A limit I would like to find without using series and L'Hopital rule

Question

$$\lim_{x\to 0} \frac{\sin(\tan x)-\tan(\sin x)}{2 x\cos(\tan x)-2 x\cos(\sin x)+x^5}$$

I can not solve this limit without using series, and L'Hopital's Rule.

Answer 1

The beautiful thing about math is that there is no "solution with" or "solution without," only the solution, and various concordant ways of getting there. There's a technique called "eliminating cuts," mostly (this limits-without-lhopital meme notwithstanding) only useful for finding results about proofs themselves, where essentially you take a particular intermediate step, and wherever you rely on it, replace it with its proof. My first impulse was to do this with l'Hôpital's rule, first proving it with, and then using the proof to get from step to step without.
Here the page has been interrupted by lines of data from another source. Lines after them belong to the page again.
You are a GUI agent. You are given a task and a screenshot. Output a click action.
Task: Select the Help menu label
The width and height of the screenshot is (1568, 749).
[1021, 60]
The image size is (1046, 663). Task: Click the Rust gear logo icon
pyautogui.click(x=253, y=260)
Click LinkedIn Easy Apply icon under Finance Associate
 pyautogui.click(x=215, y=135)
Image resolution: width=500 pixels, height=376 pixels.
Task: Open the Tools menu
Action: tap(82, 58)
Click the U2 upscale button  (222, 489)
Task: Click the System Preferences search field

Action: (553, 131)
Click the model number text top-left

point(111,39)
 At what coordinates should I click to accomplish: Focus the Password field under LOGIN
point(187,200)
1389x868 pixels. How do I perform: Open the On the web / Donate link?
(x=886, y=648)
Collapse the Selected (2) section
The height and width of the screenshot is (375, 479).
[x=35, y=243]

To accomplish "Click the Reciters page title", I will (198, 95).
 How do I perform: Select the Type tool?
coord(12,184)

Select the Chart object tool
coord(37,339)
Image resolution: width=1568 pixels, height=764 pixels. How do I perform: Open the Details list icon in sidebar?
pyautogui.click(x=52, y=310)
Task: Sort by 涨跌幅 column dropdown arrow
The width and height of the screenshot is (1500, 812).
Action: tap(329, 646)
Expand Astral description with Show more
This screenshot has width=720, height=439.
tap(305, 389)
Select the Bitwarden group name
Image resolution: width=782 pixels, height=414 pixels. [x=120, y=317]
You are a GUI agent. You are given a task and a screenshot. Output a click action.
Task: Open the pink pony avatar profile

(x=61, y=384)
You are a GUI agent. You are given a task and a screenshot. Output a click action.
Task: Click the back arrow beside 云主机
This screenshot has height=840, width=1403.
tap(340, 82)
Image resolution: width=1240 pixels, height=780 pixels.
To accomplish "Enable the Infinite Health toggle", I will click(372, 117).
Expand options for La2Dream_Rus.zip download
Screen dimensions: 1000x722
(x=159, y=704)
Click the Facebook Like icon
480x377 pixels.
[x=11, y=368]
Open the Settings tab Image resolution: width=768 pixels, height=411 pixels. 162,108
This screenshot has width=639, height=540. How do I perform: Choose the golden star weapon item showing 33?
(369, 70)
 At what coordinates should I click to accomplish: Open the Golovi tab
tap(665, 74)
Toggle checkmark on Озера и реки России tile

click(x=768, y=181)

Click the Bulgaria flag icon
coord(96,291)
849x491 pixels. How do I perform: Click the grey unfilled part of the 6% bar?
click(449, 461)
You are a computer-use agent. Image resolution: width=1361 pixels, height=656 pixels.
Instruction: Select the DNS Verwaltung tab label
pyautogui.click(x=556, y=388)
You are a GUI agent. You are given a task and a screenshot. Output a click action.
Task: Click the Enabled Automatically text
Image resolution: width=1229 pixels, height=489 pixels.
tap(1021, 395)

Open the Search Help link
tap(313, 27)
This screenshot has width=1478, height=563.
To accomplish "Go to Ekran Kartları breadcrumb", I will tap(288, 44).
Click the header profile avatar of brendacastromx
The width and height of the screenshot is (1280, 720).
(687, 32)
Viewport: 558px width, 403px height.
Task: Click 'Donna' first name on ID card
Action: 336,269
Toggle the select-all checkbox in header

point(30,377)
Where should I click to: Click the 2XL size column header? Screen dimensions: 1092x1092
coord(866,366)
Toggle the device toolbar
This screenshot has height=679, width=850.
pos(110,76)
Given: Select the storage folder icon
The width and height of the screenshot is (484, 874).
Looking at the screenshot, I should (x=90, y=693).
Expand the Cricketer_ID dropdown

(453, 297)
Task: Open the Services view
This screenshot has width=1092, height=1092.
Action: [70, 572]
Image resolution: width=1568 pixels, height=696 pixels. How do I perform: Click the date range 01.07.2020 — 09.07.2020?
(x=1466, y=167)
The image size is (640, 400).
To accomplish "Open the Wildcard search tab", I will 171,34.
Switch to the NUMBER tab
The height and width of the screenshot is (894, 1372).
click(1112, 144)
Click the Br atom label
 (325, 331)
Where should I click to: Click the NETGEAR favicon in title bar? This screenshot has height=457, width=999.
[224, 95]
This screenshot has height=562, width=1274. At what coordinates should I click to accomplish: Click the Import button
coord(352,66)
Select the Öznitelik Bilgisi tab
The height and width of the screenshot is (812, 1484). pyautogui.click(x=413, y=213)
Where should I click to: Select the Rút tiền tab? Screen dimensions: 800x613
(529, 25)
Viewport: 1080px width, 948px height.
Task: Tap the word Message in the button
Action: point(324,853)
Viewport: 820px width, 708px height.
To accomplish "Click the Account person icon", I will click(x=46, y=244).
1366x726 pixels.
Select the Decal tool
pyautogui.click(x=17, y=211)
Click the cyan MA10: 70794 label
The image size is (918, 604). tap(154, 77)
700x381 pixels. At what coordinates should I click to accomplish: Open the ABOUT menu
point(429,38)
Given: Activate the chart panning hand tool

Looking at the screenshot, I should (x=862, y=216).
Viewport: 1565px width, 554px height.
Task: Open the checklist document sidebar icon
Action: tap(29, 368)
I decided against this because the derivatives get very messy very quickly, and it would take seven of them to get to the point where the quotient isn't $0/0$, and the proof itself gets significantly messier if even two are needed. Taylor's theorem is essentially a consequence of l'Hôpital's rule (which, I expect, is why you don't want to use Taylor series), so an attempt to go that route without explicitly invoking Taylor series would probably get just as messy. Fortunately, however, the series of the trig functions predate Taylor's theorem by quite a long way, with Newton having found, for instance, the sine's by rearranging terms in the binomial expansion of $\sin^{-1}x = \int_0^x(1-t^2)^{-1/2}dt$. So rather than use infinite series, we'll use the same logic behind the series to come to polynomials that serve as upper and lower bounds.

So just to recap:

$$\sin^{-1}x = \int_0^x\frac{dt}{\sqrt{1-t^2}}$$ $$\tan^{-1}x = \int_0^x\frac{dt}{1+t^2}$$

These follow pretty quickly from the Cartesian equation for a semicircle and the definition of arclength as $\int_a^b\sqrt{1+(f'(x))^2}dx$ (the second isn't totally trivial, but I expect you already know these, so I won't dwell on them). You've probably noticed the absence of the arccosine. The reason for that is that both the cosines in the limit go to 1, which makes upper bounds slightly harder to establish. So let's get rid of them, rewriting the limit as

$$\lim_{x\to 0} \frac{\sin(\tan x)-\tan(\sin x)}{2x\left(\sqrt{1-\sin^2(\tan x)}-\sqrt{1-\sin^2(\sin x)}\right)+x^5}$$

Now, to break down the arctangent, we'll go right back to the very, very beginning - Elements IX.35 (the page says 36 for some reason). "If as many numbers as we please are in continued proportion, and there is subtracted from the second and last numbers equal to the first, then the excess of the second is to the first as the excess of the last is to the sum of all those before it." In modern notation (you have no idea how tempted I was to write this entire answer in the language of classical geometry), $\frac{ar-a}{a} = \frac{ar^{n+1}-a}{\sum_{k=0}^n ar^k}$, more commonly expressed

$$\sum_{k=0}^n r^k = \frac{1-r^{n+1}}{1-r}$$

Let $r = -t^2$, $n$ odd, and we've got a lower bound for $(1+t^2)^{-1}$, and as long as the value we're looking for is reasonably small (below about $17/20$ - recall Achilles and the tortoise), we can get an upper bound by doubling the last two terms. (Note that everywhere the tangent appears in the original limit it approaches zero.)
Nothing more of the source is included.